The definition of unspecified value in 3.19.3 is a bit vague, however it is clarified by DR 451, which concludes:
- An uninitialized value under the conditions described can appear to change its value.
- Any operation performed on indeterminate values will have an indeterminate value as a result.
- Library functions will exhibit undefined behavior when used on indeterminate values.
- These answers are appropriate for all types that do not have trap representations.
Under this resolution, int a; &a; int b = a - a;
results in b
having indeterminate value still.
Note that if the indeterminate value is not passed to a library function, we are still in the realm of unspecified behaviour (not undefined behaviour). The results may be weird, e.g. if ( j != j ) foo();
could call foo, but the demons must remain ensconced in the nasal cavity.
Solution 2:
Yes, it is undefined behavior.
Firstly, any uninitialized variable can have "broken" (aka "trap") representation. Even a single attempt to access that representation triggers undefined behavior. Moreover, even objects of non-trapping types (like unsigned char
) can still acquire special platform-dependent states (like NaT - Not-A-Thing - on Itanium) that might appear as a manifestation of their "indeterminate value".

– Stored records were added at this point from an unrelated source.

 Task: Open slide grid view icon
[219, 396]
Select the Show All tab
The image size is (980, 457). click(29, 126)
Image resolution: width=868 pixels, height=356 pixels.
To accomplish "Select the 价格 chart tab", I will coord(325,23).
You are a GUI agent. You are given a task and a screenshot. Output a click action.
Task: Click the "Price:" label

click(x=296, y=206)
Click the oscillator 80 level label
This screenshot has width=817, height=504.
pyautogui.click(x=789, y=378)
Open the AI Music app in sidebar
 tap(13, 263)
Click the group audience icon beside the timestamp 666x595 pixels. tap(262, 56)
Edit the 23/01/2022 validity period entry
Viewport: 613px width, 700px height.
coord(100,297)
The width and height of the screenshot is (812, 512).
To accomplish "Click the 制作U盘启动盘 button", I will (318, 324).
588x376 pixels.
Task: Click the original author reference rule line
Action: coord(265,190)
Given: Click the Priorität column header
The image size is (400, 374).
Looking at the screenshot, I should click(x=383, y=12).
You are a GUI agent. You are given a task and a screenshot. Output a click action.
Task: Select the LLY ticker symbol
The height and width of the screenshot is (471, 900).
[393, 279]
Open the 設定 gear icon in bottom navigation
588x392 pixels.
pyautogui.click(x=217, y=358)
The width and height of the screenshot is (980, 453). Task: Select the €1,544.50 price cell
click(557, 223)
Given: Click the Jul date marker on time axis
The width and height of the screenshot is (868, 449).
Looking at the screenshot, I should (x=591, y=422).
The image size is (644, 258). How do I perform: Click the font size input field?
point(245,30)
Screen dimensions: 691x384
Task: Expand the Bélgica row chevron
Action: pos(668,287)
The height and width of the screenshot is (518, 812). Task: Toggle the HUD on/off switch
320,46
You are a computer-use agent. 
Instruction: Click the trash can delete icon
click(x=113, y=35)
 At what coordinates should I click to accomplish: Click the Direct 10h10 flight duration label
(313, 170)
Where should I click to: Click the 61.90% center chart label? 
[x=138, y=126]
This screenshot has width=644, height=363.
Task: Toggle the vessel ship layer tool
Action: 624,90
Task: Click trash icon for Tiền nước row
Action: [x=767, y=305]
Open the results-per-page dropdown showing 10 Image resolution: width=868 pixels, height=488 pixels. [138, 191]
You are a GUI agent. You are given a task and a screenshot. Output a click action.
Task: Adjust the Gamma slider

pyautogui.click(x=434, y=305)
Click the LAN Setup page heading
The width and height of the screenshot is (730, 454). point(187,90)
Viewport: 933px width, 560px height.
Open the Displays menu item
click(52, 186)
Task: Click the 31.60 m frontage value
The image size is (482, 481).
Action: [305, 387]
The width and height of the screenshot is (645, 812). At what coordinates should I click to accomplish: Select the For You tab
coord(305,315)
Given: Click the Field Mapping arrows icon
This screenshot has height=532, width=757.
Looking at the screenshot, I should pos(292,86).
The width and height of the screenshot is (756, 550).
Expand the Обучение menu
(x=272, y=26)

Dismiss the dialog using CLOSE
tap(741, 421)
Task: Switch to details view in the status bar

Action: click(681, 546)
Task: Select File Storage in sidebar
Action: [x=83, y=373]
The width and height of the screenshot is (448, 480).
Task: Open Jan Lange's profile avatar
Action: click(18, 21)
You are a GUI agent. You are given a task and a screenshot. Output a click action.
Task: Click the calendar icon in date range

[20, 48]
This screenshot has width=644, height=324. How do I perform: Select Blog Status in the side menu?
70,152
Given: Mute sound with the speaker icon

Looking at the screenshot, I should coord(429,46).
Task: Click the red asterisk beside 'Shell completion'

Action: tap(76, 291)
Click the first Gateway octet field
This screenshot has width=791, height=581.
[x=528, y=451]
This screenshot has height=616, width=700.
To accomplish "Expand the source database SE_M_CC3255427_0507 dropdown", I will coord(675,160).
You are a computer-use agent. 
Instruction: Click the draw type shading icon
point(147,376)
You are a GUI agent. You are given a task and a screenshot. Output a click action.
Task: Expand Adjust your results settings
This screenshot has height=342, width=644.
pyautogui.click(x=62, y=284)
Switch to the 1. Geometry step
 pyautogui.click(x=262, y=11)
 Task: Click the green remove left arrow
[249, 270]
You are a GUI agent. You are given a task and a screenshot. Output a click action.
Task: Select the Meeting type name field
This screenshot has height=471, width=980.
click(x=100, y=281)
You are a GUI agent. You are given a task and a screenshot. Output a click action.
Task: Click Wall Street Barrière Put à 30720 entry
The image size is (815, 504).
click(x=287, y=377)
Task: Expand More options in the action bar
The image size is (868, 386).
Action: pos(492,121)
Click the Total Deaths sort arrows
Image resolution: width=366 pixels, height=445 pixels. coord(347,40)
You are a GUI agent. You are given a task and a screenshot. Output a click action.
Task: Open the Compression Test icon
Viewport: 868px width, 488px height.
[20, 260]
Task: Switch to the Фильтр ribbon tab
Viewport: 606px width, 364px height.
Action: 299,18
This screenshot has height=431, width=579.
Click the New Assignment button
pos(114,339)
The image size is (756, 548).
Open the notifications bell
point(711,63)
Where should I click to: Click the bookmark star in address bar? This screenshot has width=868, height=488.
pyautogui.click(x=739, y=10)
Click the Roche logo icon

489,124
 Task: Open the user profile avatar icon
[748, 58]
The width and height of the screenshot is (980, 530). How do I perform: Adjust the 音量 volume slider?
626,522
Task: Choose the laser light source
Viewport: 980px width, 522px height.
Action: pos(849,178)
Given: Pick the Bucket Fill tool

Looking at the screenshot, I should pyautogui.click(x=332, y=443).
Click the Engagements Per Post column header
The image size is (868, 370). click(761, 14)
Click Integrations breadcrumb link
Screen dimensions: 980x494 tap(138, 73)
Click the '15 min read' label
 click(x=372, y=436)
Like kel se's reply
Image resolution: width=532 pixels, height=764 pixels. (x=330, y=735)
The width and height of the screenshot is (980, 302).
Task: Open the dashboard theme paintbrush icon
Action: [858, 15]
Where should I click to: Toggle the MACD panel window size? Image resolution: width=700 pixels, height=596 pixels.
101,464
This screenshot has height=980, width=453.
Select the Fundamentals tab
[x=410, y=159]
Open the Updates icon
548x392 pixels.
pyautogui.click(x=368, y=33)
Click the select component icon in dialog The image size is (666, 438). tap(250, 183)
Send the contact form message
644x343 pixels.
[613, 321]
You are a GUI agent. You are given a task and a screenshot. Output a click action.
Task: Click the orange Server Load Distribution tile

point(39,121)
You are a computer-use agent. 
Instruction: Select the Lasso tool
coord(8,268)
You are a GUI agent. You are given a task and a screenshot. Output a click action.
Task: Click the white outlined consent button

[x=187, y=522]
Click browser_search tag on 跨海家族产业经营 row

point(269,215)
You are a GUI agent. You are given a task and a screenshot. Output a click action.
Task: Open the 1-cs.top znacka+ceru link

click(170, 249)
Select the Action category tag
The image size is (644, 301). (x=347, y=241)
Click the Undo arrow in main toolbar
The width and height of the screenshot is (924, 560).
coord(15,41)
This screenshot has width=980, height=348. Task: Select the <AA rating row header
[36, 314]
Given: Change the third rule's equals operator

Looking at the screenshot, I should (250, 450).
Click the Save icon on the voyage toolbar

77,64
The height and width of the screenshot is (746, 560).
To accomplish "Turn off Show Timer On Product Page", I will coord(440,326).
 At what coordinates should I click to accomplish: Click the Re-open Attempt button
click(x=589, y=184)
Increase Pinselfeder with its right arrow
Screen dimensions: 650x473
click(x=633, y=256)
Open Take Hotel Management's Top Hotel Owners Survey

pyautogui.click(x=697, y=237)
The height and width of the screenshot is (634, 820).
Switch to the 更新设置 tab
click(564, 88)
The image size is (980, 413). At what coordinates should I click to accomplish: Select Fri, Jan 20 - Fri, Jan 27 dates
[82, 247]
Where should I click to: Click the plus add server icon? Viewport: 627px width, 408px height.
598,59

Secondly, an uninitialized variable is not guaranteed to have a stable value. Two sequential accesses to the same uninitialized variable can read completely different values, which is why, even if both accesses in a - a
are "successful" (not trapping), it is still not guaranteed that a - a
will evaluate to zero.
Solution 3:
If an object has automatic storage duration and its address is not taken, attempting to read it will yield Undefined Behavior. Taking the address of such an object and using pointers of type "unsigned char" to read out the bytes thereof it is guaranteed by the Standard to yield a value of type "unsigned char", but not all compilers adhere to the Standard in that regard. ARM GCC 5.1, for example, when given:
#include <stdint.h>
#include <string.h>
struct q { uint16_t x,y; };
volatile uint16_t zz;
int32_t foo(uint32_t x, uint32_t y)
{
struct q temp1,temp2;
temp1.x = 3;
if (y & 1)
temp1.y = zz;
memmove(&temp2,&temp1,sizeof temp1);
return temp2.y;
}
will generate code that will return x if y is zero, even if x is outside the range 0-65535. The Standard makes clear that unsigned character reads of Indeterminate Value are guaranteed to yield a value within the range of unsigned char
, and the behavior of memmove
is defined as equivalent to a sequence of character reads and writes. Thus, temp2 should have a value that could be stored into it via sequence of character writes, but gcc is deciding to replace the memmove with an assignment and ignore the fact that code took the address of temp1 and temp2.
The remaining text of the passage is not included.